Stored data entries:
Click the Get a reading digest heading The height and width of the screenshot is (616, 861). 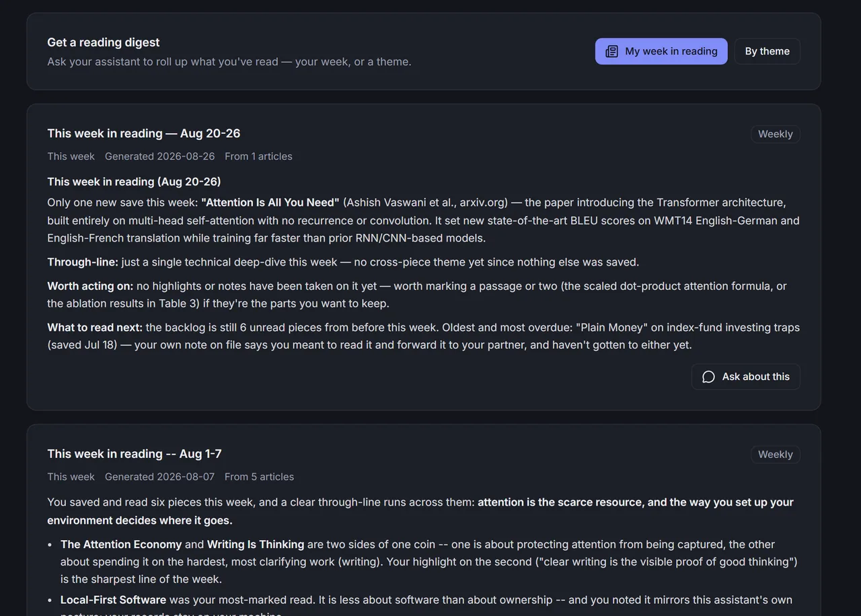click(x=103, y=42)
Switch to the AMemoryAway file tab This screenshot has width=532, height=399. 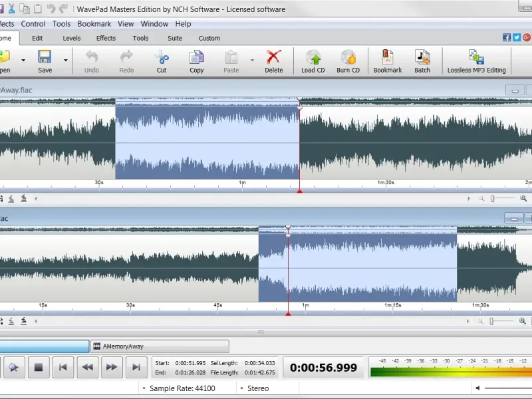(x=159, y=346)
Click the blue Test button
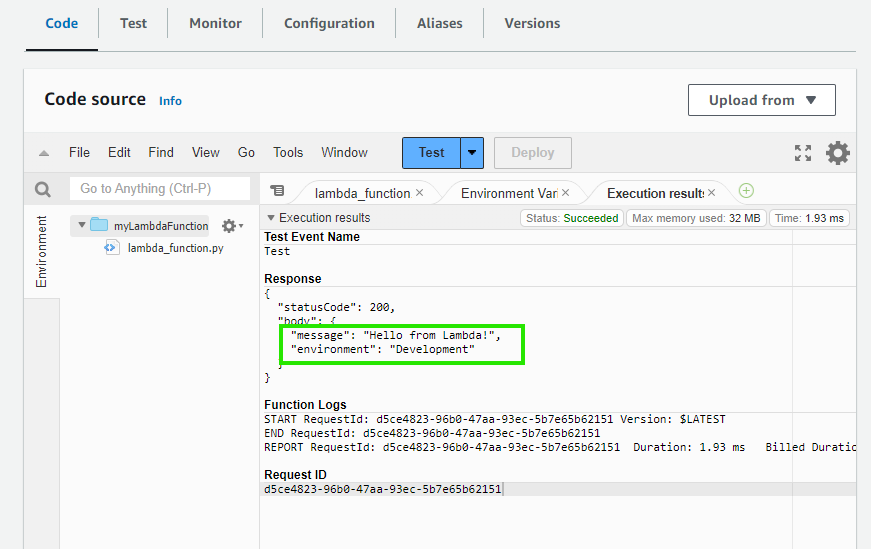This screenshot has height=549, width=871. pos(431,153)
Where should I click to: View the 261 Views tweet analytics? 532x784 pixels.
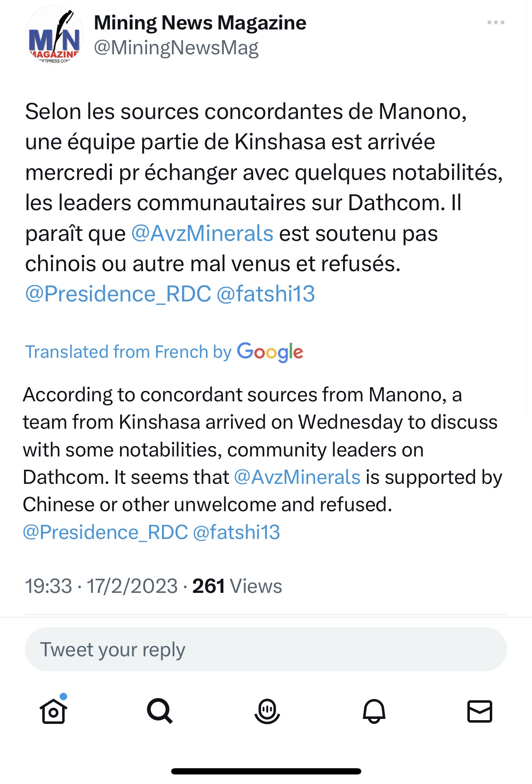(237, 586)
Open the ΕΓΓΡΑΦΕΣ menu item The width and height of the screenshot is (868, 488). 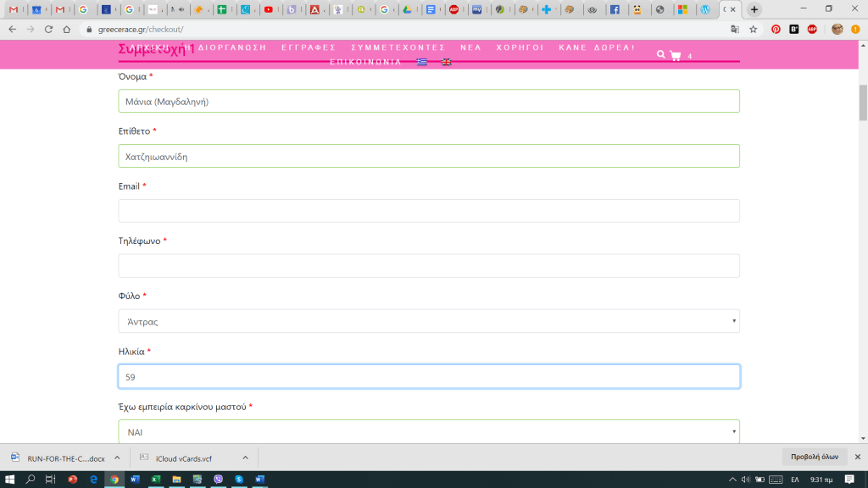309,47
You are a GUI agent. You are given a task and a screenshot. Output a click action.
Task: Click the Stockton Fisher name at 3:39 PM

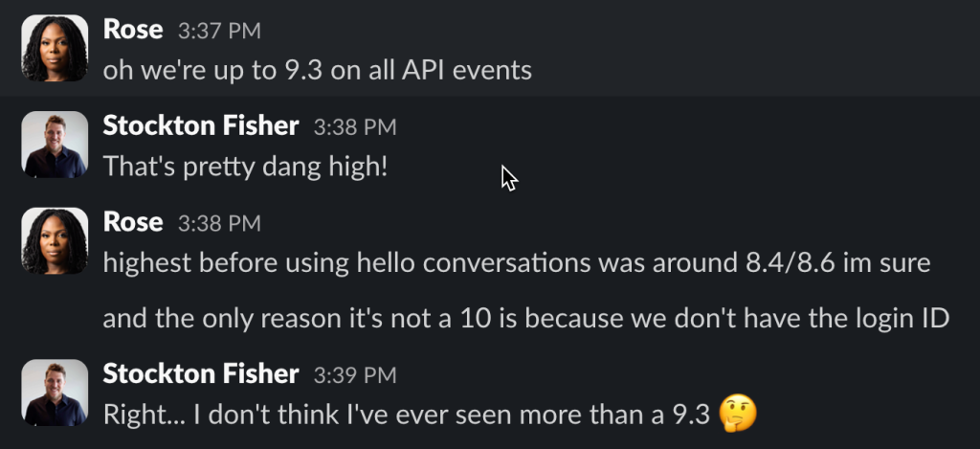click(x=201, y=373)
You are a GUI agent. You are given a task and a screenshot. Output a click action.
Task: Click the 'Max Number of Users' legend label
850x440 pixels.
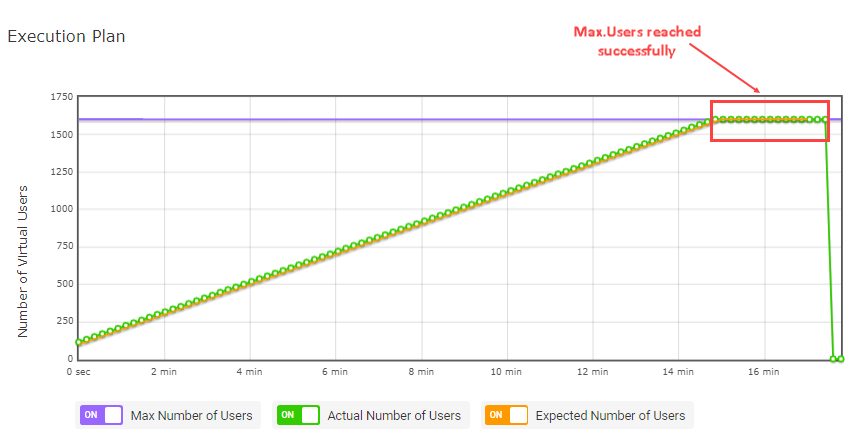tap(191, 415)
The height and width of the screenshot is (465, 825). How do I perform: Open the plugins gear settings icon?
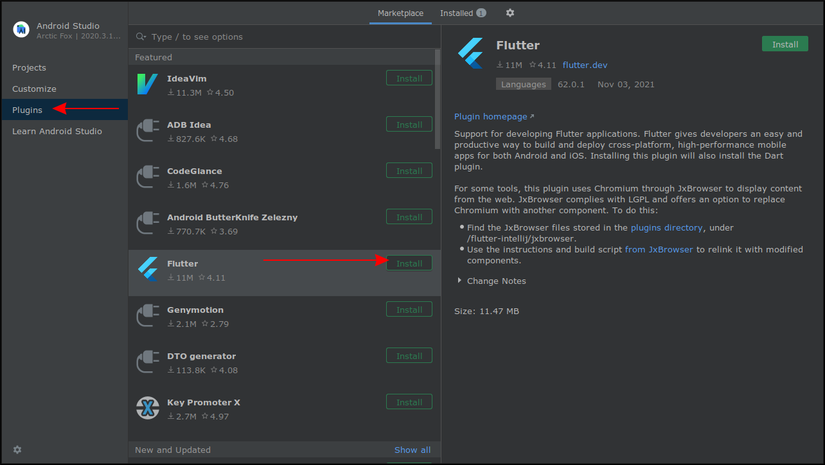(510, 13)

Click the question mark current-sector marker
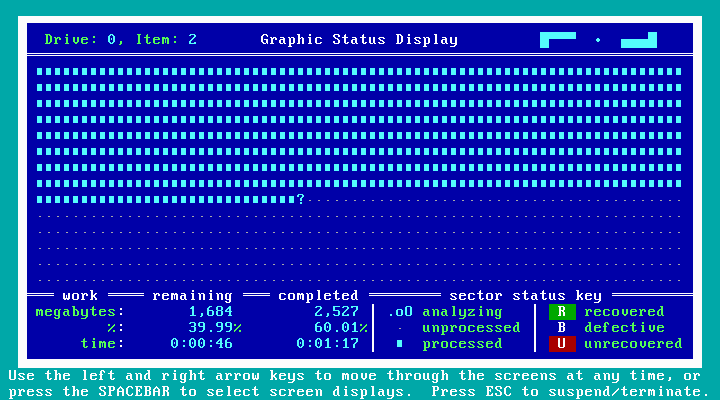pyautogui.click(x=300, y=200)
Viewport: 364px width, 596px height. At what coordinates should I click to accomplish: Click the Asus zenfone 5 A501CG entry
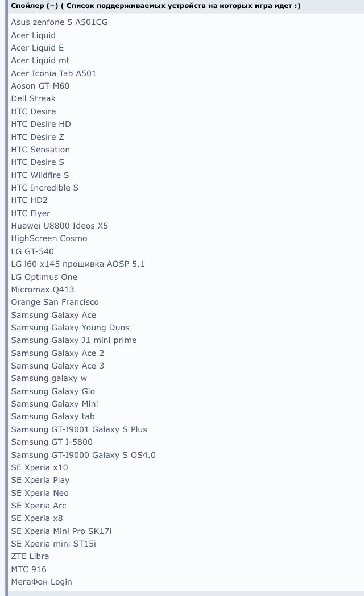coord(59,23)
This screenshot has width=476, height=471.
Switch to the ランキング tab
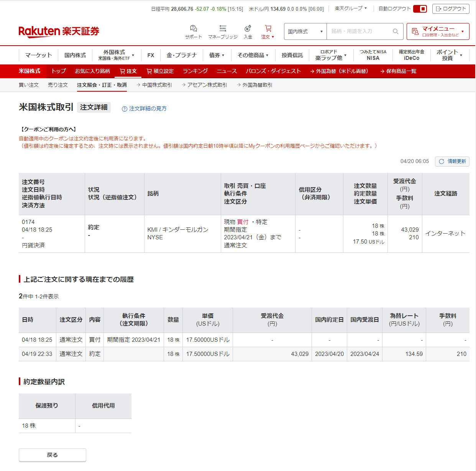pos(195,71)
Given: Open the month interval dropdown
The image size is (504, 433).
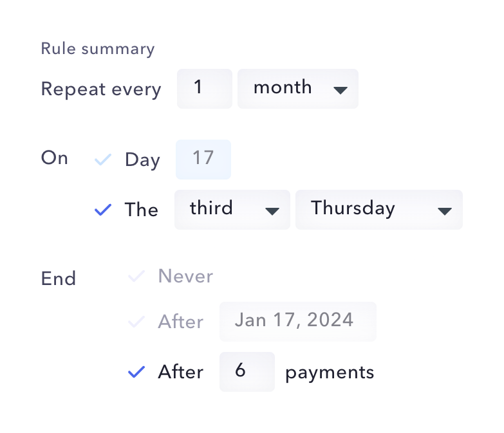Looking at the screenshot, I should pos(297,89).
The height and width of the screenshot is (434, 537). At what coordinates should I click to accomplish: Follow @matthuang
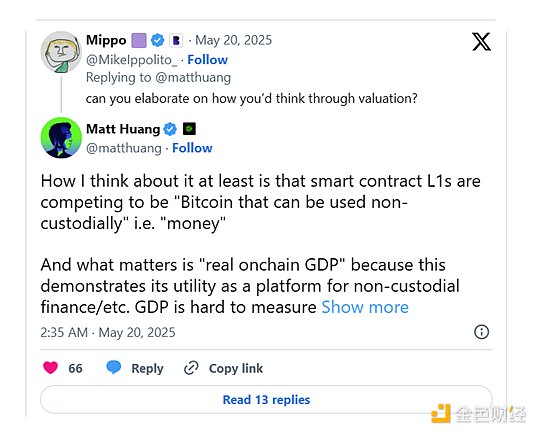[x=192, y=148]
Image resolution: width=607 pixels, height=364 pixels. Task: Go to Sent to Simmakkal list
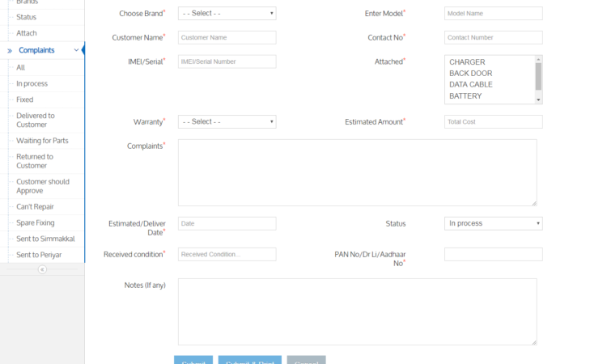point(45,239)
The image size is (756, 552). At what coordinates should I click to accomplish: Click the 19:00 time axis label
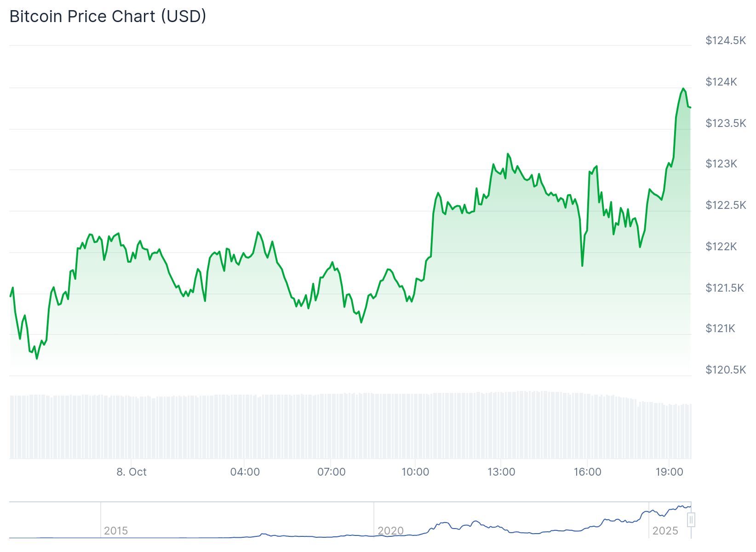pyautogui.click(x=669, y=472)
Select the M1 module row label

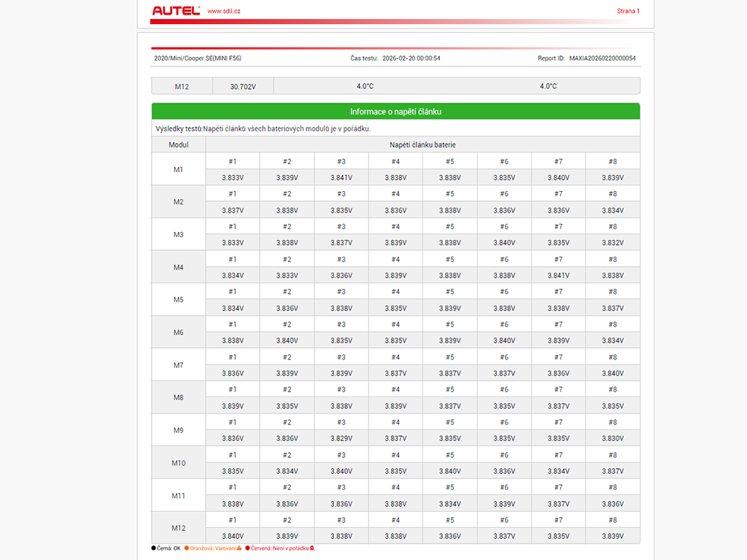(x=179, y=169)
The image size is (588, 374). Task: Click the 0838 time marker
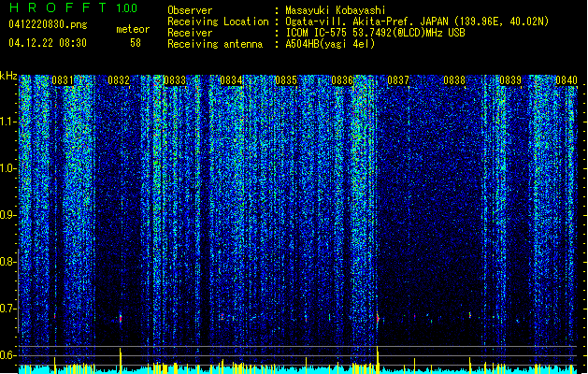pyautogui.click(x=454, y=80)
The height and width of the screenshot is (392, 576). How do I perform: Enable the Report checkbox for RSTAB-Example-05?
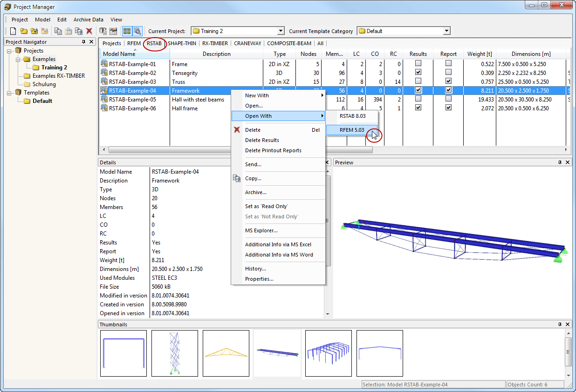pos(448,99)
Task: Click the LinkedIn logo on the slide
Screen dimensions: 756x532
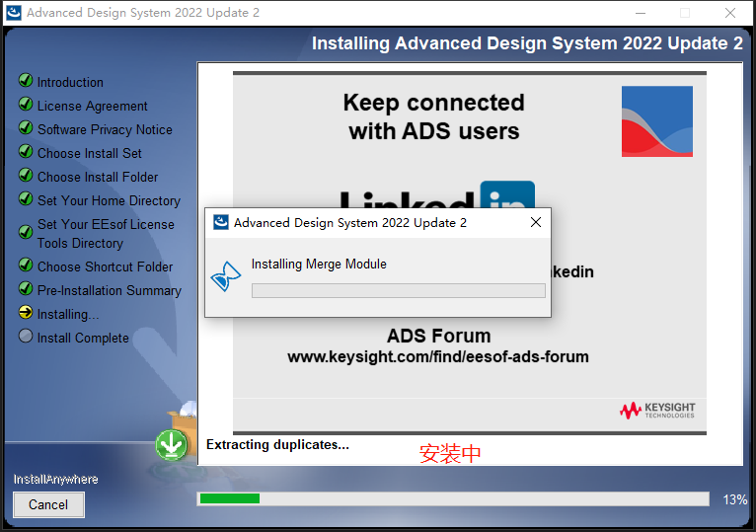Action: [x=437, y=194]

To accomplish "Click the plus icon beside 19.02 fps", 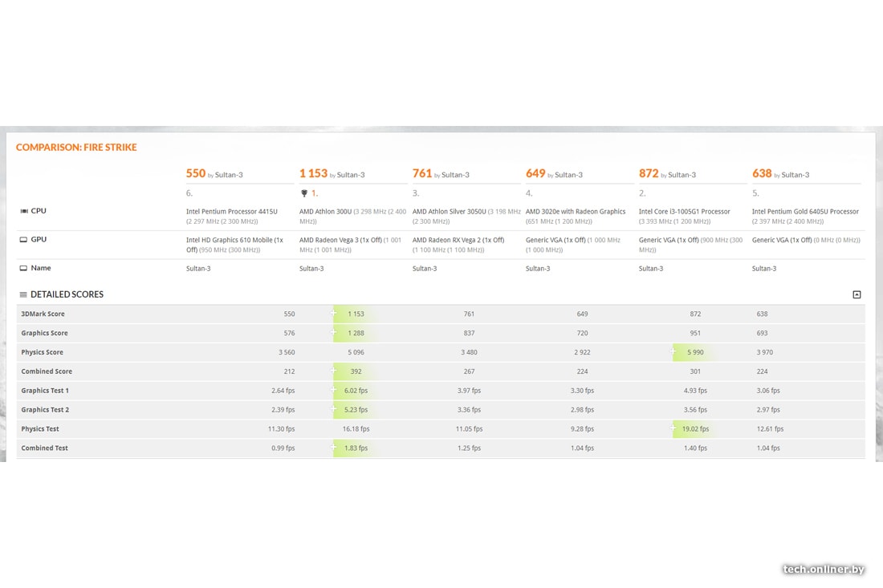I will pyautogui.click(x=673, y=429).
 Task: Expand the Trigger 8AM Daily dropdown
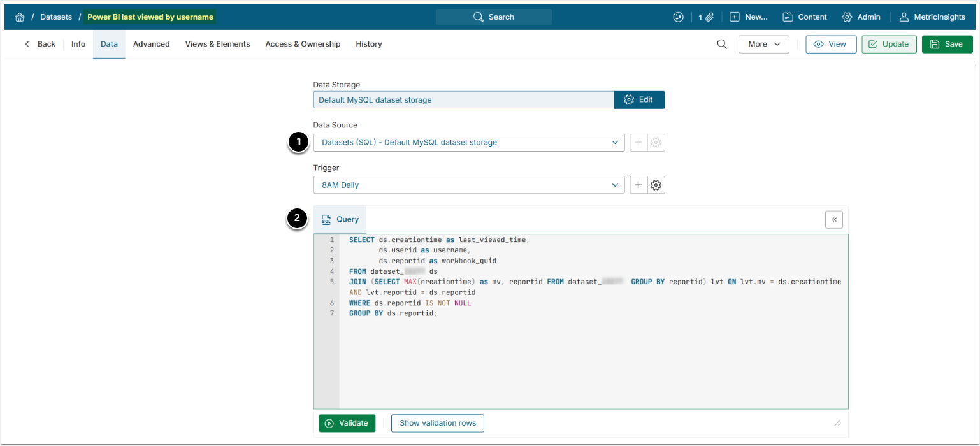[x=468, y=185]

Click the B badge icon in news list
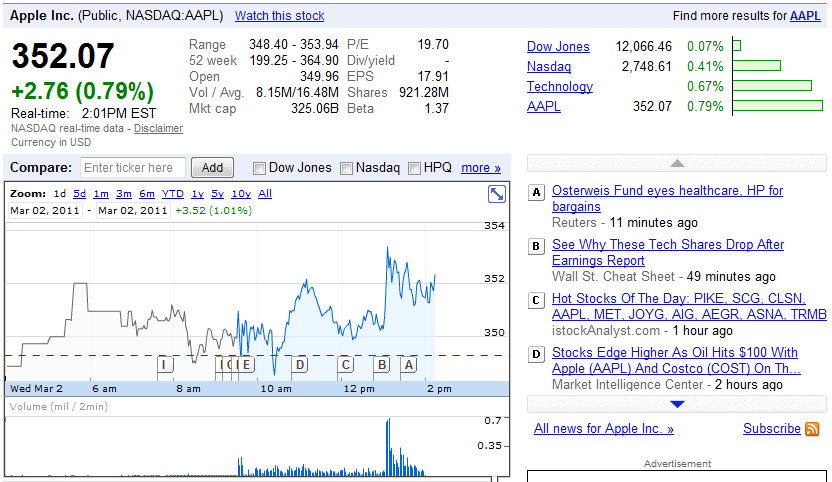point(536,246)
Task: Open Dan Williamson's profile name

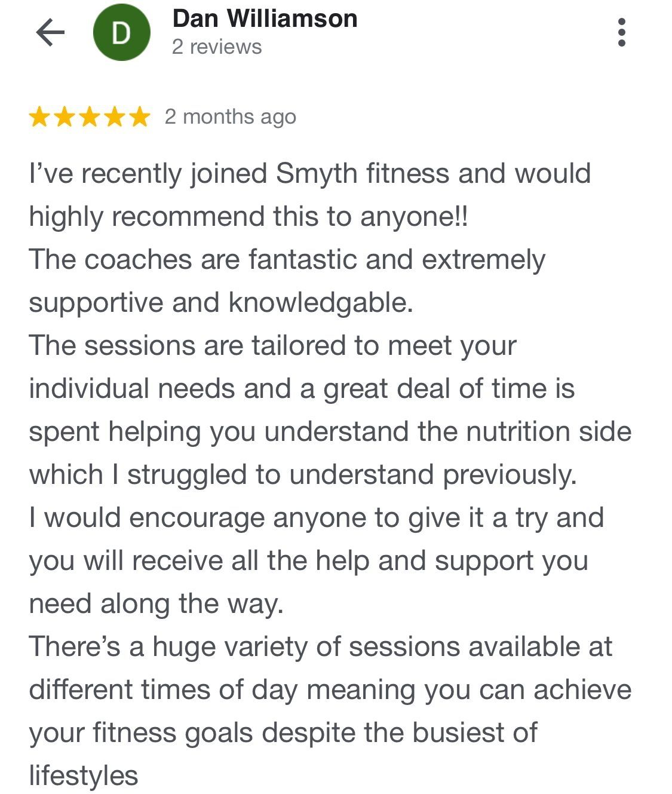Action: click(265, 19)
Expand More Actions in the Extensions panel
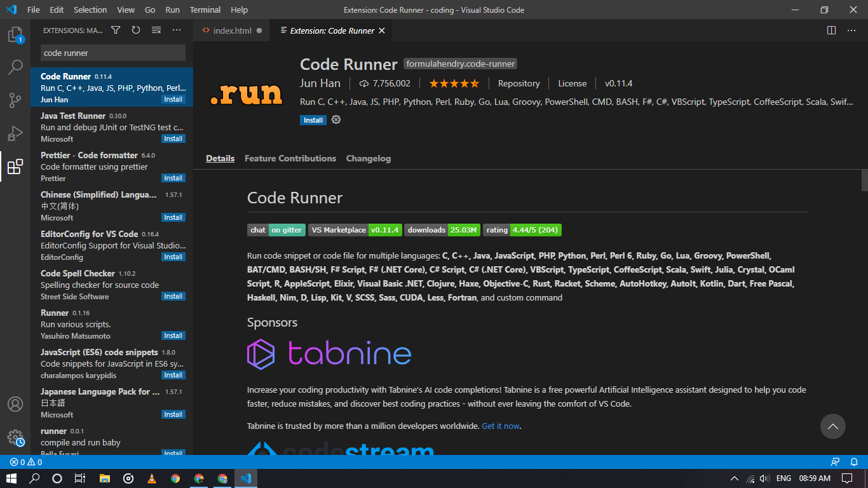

■ WHAT IS REQUIRED ■
Each line from the one holding "Task: Expand the Trigger 8AM Daily dropdown" down to the end of the records is to be reproduced unaltered, and the pictures are to be omitted.

■ WRITTEN RESPONSE ■
 Task: Expand the Trigger 8AM Daily dropdown
[x=468, y=185]

Click the B badge icon in news list
point(536,246)
Task: Open Dan Williamson's profile name

Action: click(265, 19)
Expand More Actions in the Extensions panel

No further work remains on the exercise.